Your task is to find every line in the records that holds the string "actor" and copy it.

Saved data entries
------
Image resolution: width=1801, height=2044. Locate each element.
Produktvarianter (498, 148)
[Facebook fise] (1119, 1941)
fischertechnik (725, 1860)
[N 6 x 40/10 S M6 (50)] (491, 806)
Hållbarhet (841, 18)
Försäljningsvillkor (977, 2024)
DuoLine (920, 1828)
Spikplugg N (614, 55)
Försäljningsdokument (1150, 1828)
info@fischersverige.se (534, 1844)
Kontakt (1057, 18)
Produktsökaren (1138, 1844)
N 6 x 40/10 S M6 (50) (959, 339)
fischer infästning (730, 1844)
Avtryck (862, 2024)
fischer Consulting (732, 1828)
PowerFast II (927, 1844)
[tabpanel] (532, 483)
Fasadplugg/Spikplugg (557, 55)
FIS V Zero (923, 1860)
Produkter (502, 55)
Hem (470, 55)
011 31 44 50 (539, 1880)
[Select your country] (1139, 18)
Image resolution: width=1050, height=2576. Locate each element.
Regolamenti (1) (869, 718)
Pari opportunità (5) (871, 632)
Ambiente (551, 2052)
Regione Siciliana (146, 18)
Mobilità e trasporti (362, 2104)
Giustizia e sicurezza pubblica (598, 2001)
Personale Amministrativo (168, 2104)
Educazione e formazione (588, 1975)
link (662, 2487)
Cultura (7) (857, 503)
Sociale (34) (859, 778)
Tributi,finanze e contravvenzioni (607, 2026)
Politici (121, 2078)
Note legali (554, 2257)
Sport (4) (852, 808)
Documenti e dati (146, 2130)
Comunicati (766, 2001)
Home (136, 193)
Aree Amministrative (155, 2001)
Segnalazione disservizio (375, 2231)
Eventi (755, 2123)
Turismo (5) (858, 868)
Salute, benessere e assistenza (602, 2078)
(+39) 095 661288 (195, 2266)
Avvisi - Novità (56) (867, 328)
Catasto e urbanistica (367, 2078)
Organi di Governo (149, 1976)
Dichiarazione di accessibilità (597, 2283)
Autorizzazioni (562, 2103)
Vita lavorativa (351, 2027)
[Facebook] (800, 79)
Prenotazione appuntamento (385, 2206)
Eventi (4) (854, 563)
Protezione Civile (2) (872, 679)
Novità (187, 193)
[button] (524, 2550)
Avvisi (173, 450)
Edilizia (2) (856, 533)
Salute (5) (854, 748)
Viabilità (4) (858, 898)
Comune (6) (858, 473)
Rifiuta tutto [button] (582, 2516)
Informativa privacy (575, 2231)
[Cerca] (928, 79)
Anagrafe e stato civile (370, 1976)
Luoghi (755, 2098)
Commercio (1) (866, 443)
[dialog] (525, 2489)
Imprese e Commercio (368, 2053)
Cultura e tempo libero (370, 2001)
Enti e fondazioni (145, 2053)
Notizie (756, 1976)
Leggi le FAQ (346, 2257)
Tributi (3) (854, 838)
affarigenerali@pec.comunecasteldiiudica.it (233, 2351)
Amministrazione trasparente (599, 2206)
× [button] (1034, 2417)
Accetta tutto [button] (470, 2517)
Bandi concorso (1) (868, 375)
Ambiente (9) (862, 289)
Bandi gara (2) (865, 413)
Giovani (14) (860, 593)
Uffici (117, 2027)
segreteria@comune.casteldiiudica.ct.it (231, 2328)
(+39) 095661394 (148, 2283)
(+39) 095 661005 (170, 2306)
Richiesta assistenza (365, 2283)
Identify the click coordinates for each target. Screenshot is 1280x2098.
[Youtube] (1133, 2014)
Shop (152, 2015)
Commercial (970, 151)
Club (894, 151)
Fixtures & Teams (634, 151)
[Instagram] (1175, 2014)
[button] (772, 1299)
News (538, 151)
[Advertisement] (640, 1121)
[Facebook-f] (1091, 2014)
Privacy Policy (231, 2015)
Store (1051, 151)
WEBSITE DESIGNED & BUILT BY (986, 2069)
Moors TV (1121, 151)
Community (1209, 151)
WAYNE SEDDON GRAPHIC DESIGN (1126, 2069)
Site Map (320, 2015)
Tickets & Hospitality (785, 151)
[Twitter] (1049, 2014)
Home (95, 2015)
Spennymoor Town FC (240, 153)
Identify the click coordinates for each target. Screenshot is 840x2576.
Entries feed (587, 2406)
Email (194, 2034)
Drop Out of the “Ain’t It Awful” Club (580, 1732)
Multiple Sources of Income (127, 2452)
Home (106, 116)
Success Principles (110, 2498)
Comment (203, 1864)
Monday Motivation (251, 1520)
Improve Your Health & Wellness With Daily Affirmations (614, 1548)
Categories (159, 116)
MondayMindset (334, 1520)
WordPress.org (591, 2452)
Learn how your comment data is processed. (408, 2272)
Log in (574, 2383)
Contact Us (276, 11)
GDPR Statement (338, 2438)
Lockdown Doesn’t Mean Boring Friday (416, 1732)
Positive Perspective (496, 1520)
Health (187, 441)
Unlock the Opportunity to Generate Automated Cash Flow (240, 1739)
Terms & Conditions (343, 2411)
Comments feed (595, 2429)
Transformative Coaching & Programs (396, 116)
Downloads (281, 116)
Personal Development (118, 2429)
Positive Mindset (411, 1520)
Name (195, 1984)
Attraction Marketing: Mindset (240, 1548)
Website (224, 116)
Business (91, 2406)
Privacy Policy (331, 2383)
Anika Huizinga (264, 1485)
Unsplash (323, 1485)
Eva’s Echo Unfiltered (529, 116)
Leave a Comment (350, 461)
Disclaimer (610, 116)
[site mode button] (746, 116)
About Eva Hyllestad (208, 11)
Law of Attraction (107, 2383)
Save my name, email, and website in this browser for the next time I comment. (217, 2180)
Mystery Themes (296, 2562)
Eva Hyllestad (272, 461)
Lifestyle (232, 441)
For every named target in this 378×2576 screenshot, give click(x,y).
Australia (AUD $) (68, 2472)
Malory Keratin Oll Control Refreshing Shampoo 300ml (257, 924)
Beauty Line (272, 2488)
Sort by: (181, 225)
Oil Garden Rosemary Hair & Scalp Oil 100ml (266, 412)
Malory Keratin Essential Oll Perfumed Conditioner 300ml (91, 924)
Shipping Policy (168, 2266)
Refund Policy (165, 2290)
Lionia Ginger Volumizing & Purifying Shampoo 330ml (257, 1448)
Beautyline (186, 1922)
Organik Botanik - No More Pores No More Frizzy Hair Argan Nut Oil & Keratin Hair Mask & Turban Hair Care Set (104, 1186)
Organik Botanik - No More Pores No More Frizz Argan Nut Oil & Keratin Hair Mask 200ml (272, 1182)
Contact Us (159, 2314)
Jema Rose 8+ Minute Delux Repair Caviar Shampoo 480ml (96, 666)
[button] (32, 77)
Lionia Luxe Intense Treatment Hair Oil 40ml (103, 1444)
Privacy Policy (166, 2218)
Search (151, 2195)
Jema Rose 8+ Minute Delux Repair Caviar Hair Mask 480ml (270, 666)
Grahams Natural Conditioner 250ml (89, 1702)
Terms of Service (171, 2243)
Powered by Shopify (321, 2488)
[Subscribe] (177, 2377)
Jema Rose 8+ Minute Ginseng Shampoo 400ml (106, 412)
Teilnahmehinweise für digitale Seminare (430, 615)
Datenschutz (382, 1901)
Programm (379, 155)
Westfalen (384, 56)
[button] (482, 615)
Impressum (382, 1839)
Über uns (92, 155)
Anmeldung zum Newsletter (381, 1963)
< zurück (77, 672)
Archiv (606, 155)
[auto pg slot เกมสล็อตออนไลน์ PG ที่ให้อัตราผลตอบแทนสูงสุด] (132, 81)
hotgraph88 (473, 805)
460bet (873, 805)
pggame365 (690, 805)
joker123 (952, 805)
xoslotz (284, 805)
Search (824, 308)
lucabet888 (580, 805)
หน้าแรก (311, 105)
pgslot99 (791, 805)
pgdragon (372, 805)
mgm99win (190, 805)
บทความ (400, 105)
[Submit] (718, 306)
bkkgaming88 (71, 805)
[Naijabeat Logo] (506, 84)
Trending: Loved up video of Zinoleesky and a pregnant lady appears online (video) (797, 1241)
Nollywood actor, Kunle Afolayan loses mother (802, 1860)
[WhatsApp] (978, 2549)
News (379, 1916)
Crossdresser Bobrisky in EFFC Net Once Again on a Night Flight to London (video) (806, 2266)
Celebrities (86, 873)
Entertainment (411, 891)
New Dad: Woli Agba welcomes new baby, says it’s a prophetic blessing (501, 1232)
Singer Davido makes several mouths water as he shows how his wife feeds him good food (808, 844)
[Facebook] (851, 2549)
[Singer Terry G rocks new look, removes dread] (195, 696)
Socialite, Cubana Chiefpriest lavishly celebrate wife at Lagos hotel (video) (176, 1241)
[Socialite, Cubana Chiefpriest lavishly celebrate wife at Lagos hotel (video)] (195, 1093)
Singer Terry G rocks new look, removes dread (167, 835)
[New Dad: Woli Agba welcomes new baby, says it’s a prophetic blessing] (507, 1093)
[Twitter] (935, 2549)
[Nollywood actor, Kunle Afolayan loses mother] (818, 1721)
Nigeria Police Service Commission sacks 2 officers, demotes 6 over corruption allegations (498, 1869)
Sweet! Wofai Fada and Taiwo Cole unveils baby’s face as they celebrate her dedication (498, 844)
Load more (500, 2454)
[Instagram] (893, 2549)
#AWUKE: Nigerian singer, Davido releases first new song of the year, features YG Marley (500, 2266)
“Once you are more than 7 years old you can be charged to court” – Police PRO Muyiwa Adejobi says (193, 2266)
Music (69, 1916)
------
ANSWER TO THIS EXERCISE —
Nollywood actor, Kunle Afolayan loses mother (802, 1860)
[Nollywood actor, Kunle Afolayan loses mother] (818, 1721)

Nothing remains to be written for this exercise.